Abstract

Abstract MGMT promoter methylation status is an important predictive biomarker for treatment response in glioblastoma. MGMT unmethylated glioblastoma has elevated levels of MGMT which ultimately leads to chemoresistance. Clinicians consider the MGMT methylation status when treatment recommendations are given, and clinical trials use this marker for the selection of a homogenous group of glioblastoma patients based on prognosis. Here, we present a case of multifocal glioblastoma with heterogeneous MGMT methylation status. A 56-year-old male presented with left leg weakness for 2 months and left arm weakness for 1 month. Imaging revealed a calcified, rim enhancing right temporoparietal cystic lesion and a heterogeneously enhancing right parietal mass. Perilesional edema surrounded and connected the two lesions. The patient underwent gross total resection of the parietal mass and pathology revealed a WHO grade 4 glioblastoma, IDH wildtype, unmethylated tumor.
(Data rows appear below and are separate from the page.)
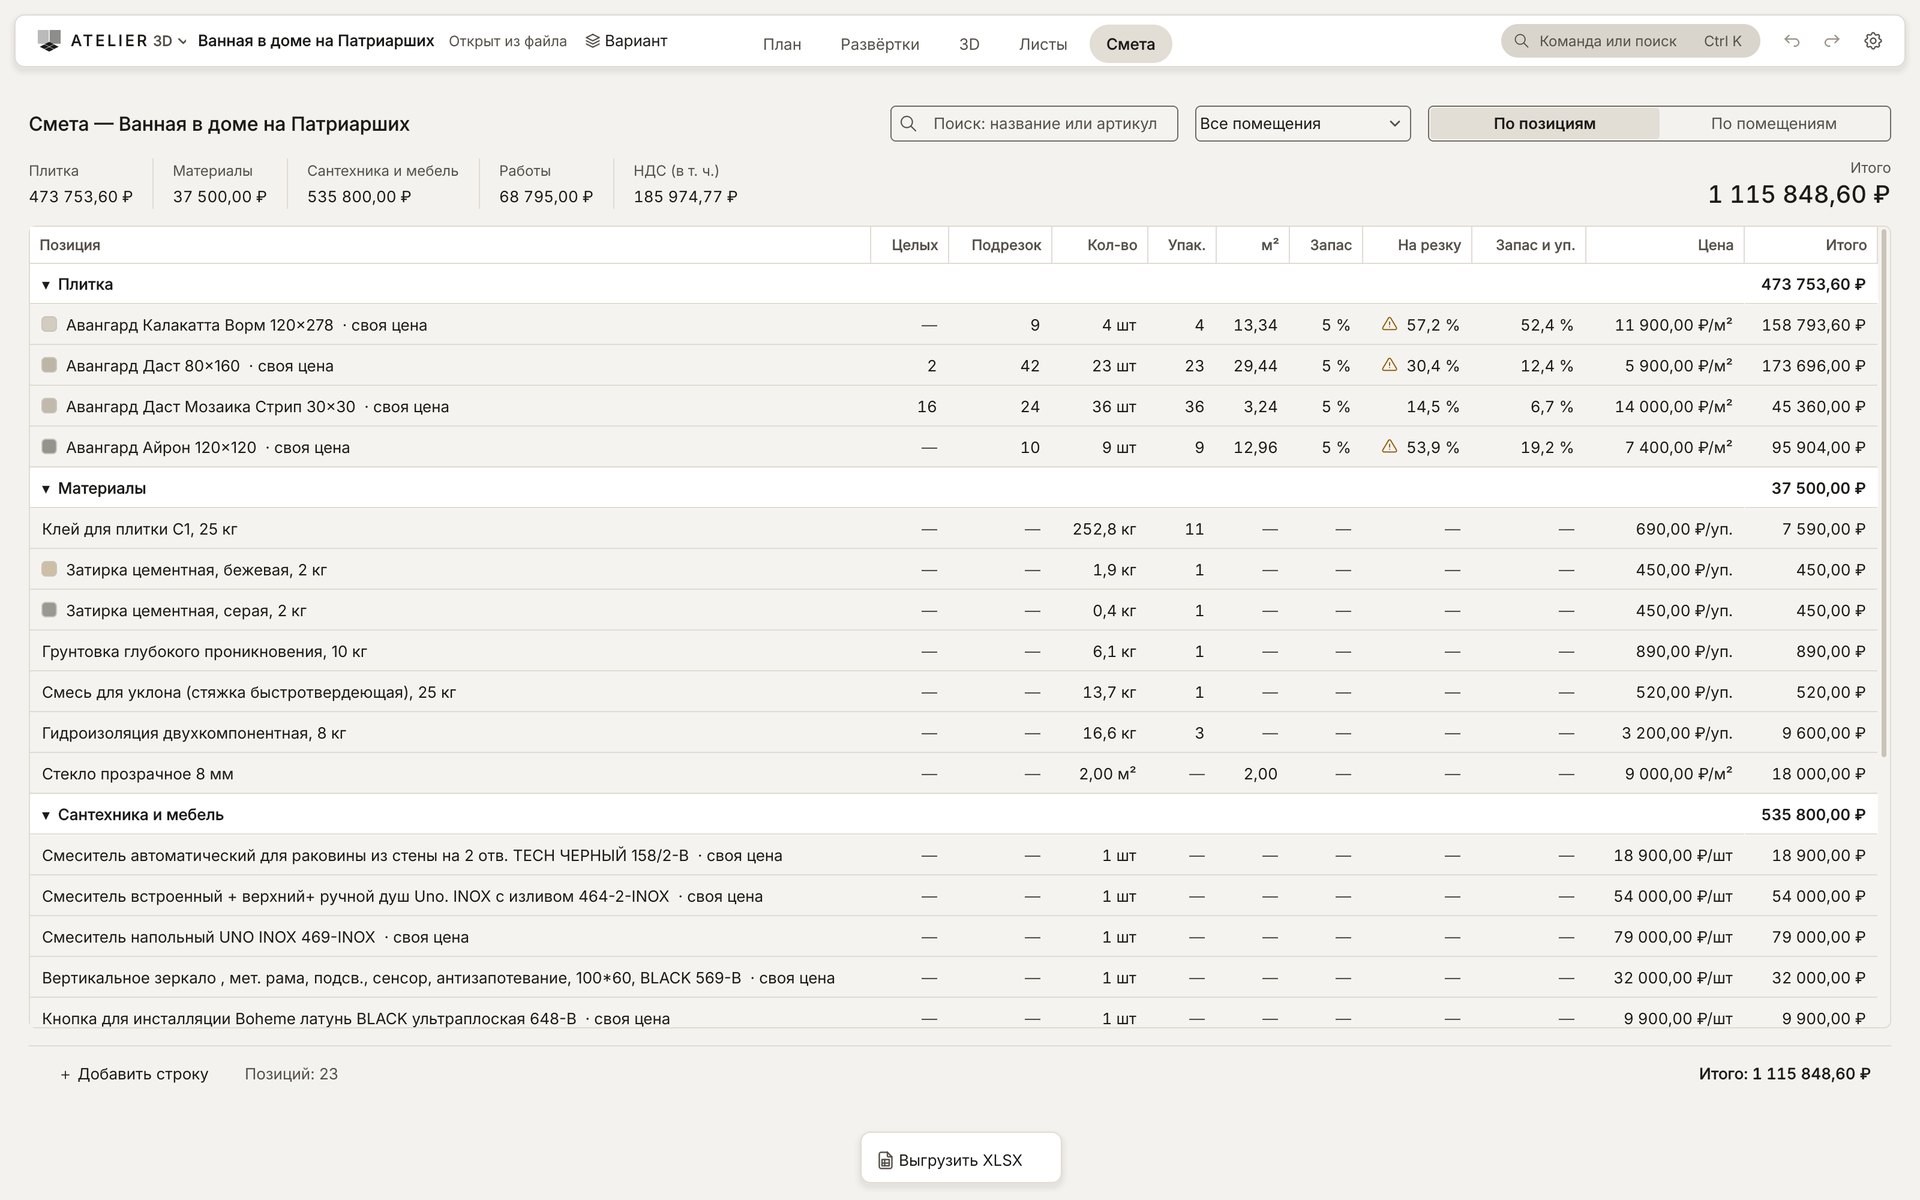Viewport: 1920px width, 1200px height.
Task: Click Добавить строку
Action: click(x=134, y=1074)
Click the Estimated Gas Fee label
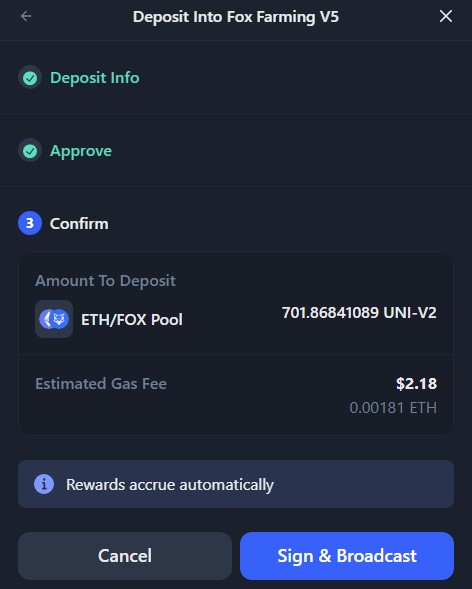The width and height of the screenshot is (472, 589). click(101, 384)
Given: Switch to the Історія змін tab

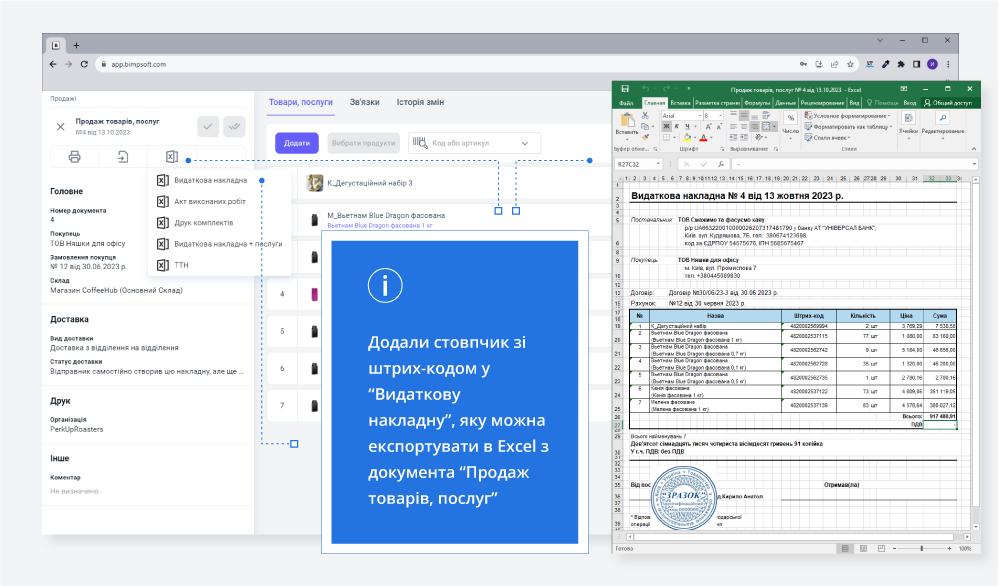Looking at the screenshot, I should tap(420, 102).
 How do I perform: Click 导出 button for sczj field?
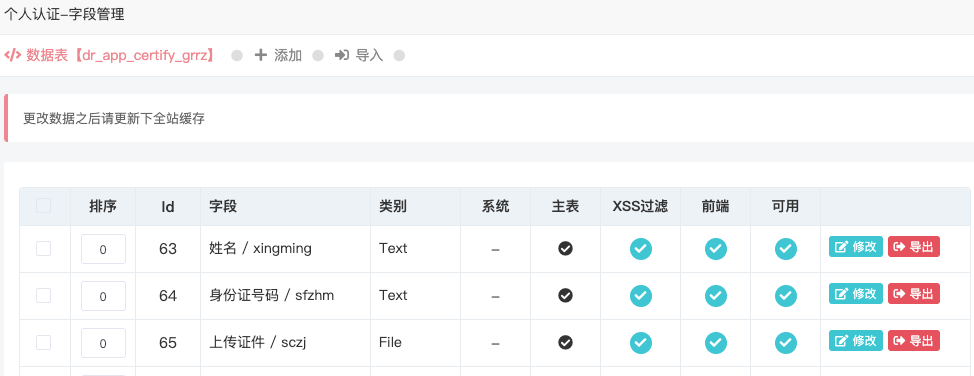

Postoperatively, the patient was neurologically intact. He completed a 6-week long course of concomitant chemoradiation without any significant side effects. Two weeks later the patient developed rapidly worsening headaches, nausea, vomiting, dizziness, and left side weakness. Imaging revealed significant enlargement of the previously unresected temporoparietal cystic lesion with marked increase in surrounding edema and a 2-3 mm right to left midline shift. Patient underwent craniotomy with cyst drainage and tumor resection of the right cystic temporoparietal lesion, demonstrating a WHO grade 4 glioblastoma, IDH wildtype, methylated tumor. Post-operatively the patient was again neurologically intact and started adjuvant temozolomide. MGMT methylation status of glioblastoma can alter recommendations for chemotherapy with temozolomide. MGMT methylation status might vary in distinct parts of the tumor as molecular heterogeneity is a hallmark of glioblastoma. This heterogeneity should be considered by clinicians when treatments are recommended and by clinical trials for glioblastoma patients, especially when multifocal lesions have a distinct radiographic appearance.